Dermatologic: Diaphoresis, erythema, pallor, pruritus, skin rash, urticaria

Endocrine & metabolic: Hypoglycemia, hypokalemia, lipodystrophy, weight gain

Gastrointestinal: Hunger, nausea, oral paresthesia

Hypersensitivity: Anaphylaxis, hypersensitivity reaction (systemic symptoms), local insulin hypersensitivity reaction

Immunologic: Antibody development (no change in efficacy)

Local: Injection site reaction (including itching at injection site, pain at injection site, stinging at injection site, or warm sensation at injection site)

Neuromuscular & skeletal: Lipoatrophy, tremor

Ophthalmic: Blurred vision, presbyopia (transient)

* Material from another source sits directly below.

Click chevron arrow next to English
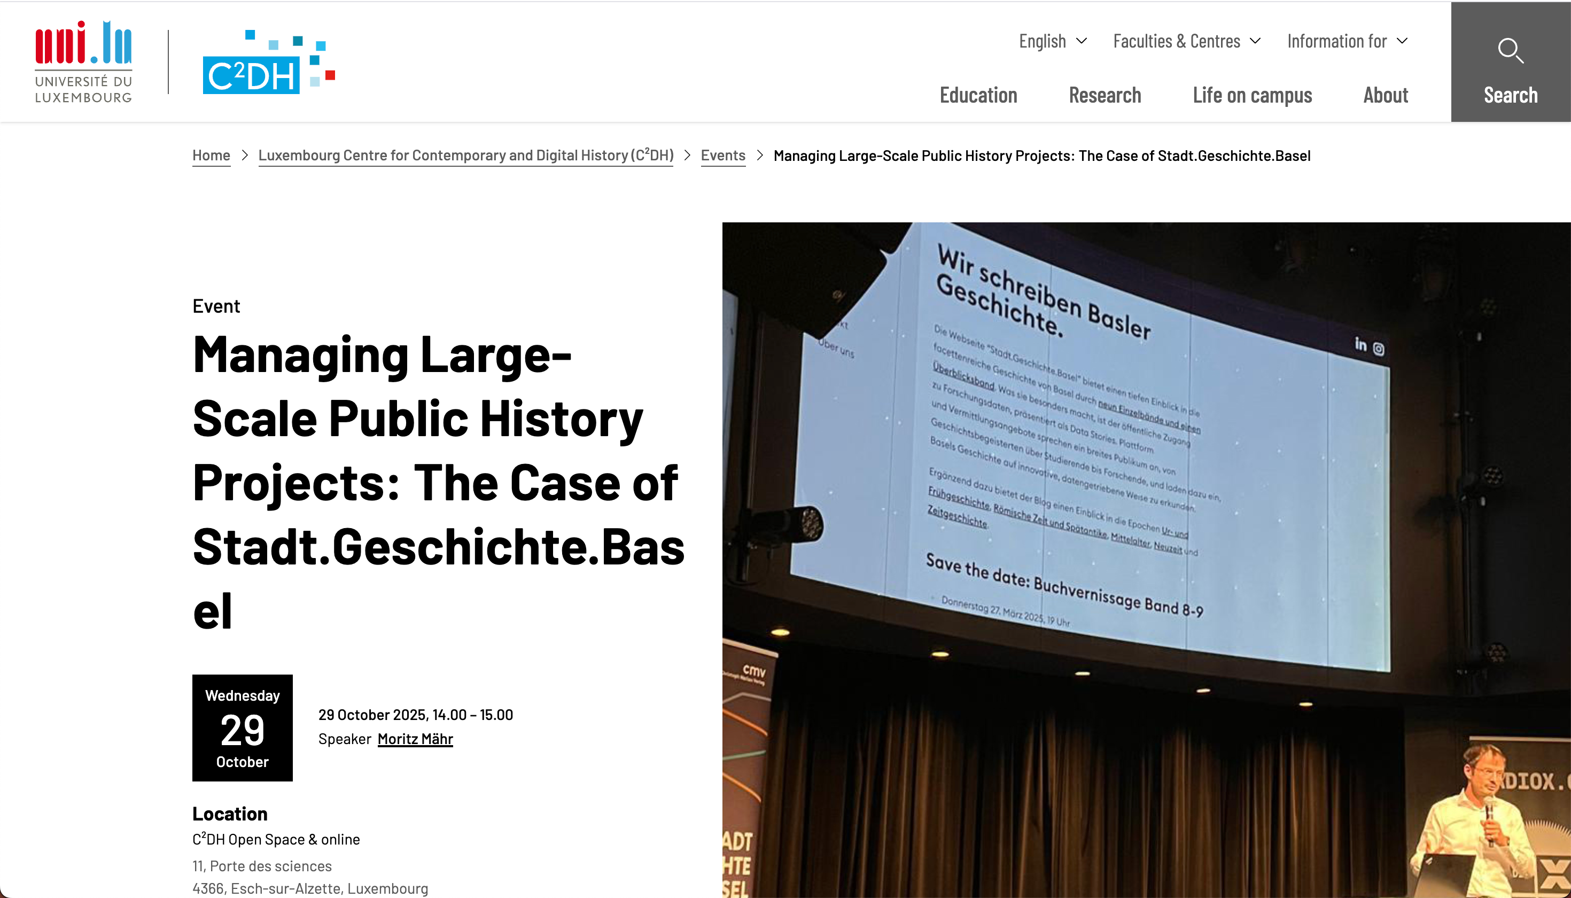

Pregnancy Risk Factor B Pregnancy Considerations

Animal reproduction studies have not been conducted. Biphasic insulin aspart (insulin aspart protamine suspension 70% [intermediate acting] and insulin aspart solution 30% [rapid acting]) was found to be comparable to biphasic human insulin (Insulin NPH suspension 70% [intermediate acting] and insulin regular solution 30% [short acting]) in initial studies of women with gestational diabetes mellitus (Balaji 2010; Balaji 2012).

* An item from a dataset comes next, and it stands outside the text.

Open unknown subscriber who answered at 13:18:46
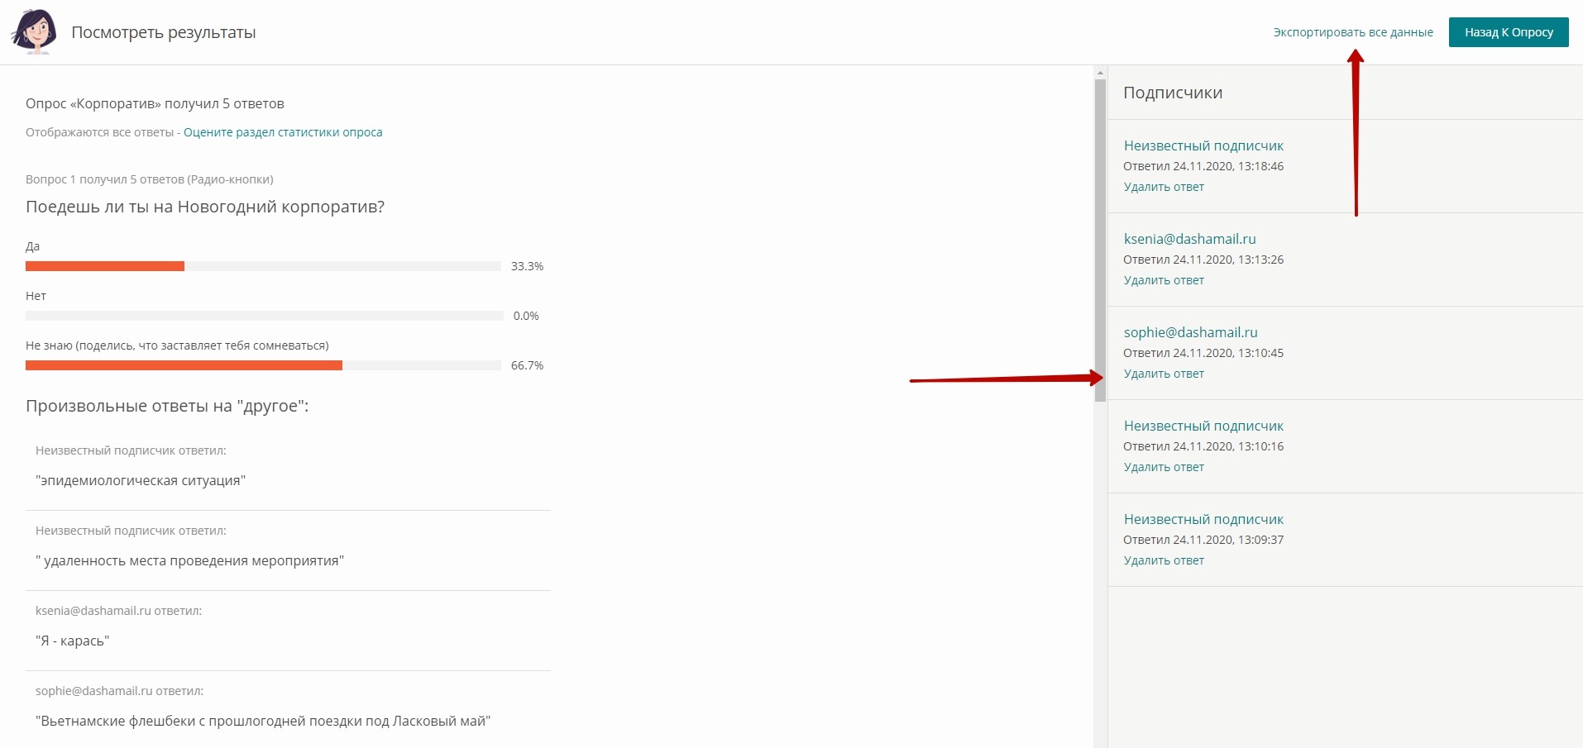Image resolution: width=1583 pixels, height=748 pixels. [x=1203, y=145]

In women with diabetes, maternal hyperglycemia can be associated with congenital malformations as well as adverse effects in the fetus, neonate, and the mother (ACOG 2005; ADA 2017c; Kitzmiller 2008; Metzger 2007). To prevent adverse outcomes, prior to conception and throughout pregnancy, maternal blood glucose and HbA1c should be kept as close to target goals as possible but without causing significant hypoglycemia (ACOG 2013; ADA 2017c; Blumer 2013; Kitzmiller 2008; Lambert 2013).

Insulin therapy is the preferred treatment of type 1 and type 2 diabetes in pregnant women, as well as GDM when pharmacologic therapy is needed (ADA 2017c). Insulin requirements tend to fall during the first trimester of pregnancy and increase in the later trimesters, peaking at 28 to 32 weeks of gestation. Following delivery, insulin requirements decrease rapidly (ACOG 2005).

Most available information for use of insulin aspart in pregnancy is from studies using the rapid action solution. Refer to Insulin Aspart monograph for additional information.